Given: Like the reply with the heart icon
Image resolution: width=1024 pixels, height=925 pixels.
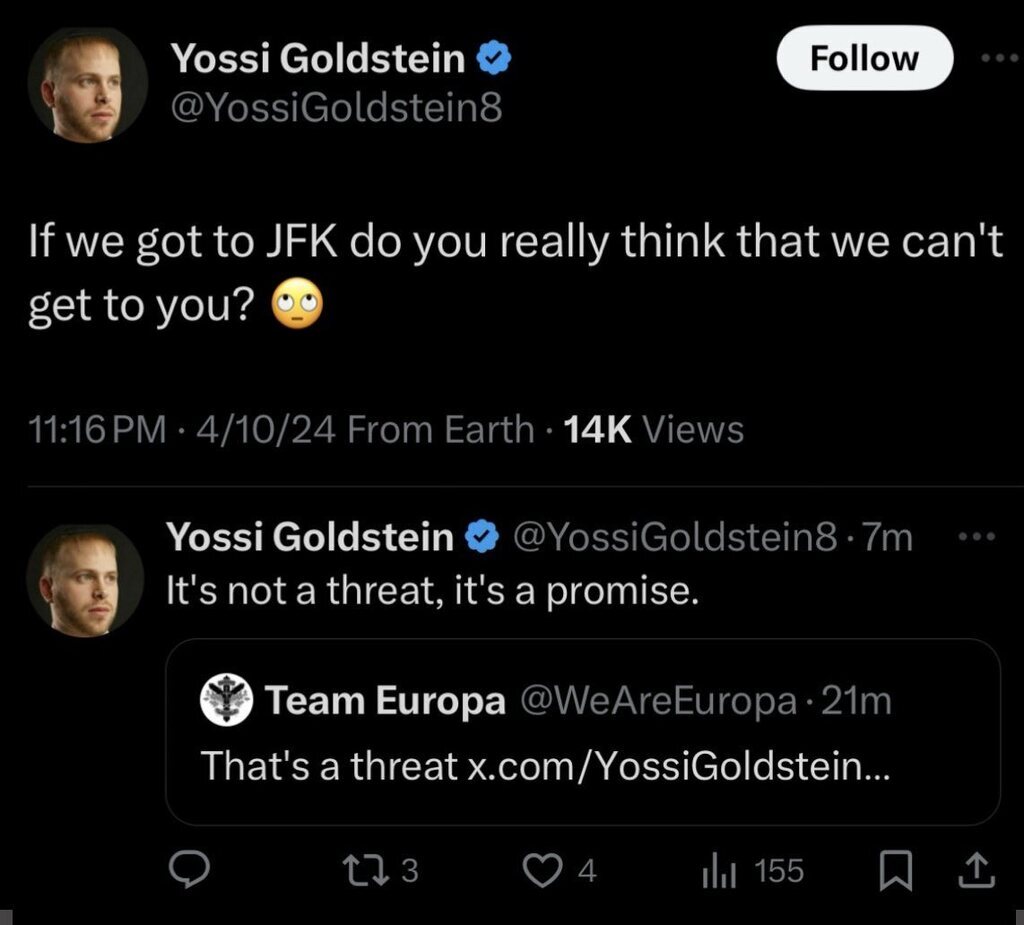Looking at the screenshot, I should click(x=545, y=871).
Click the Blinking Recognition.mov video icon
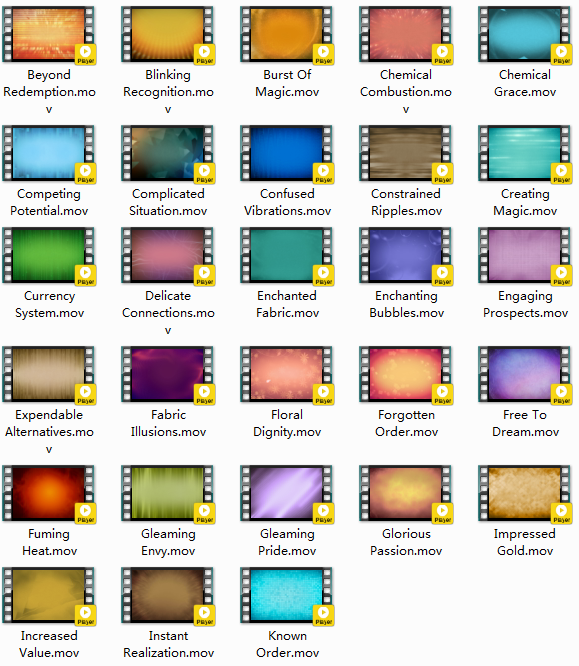This screenshot has width=579, height=666. click(168, 35)
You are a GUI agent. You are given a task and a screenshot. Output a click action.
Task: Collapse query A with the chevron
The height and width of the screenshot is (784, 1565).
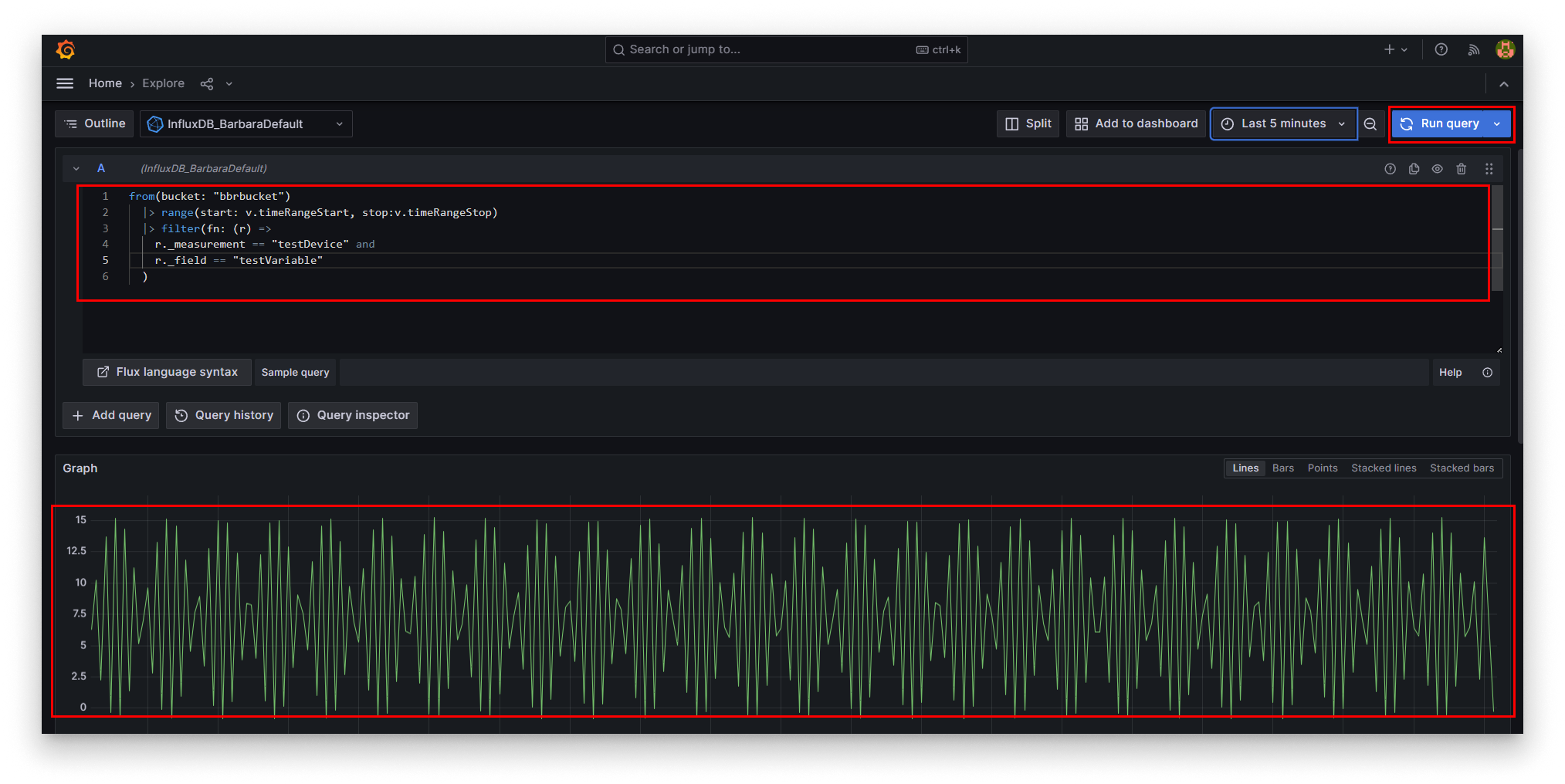click(x=76, y=168)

------------------------

TASK DETAILS: Please change every "icon" in the rows above to "symbol", leaving everything else as it is and omitting the pictures.

OUTPUT FOR THIS TASK:
Given: Like the reply with the heart symbol
Image resolution: width=1024 pixels, height=925 pixels.
Looking at the screenshot, I should click(x=545, y=871).
Click the Blinking Recognition.mov video symbol
This screenshot has width=579, height=666. click(168, 35)
You are a GUI agent. You are given a task and a screenshot. Output a click action.
Task: Collapse query A with the chevron
The height and width of the screenshot is (784, 1565).
click(x=76, y=168)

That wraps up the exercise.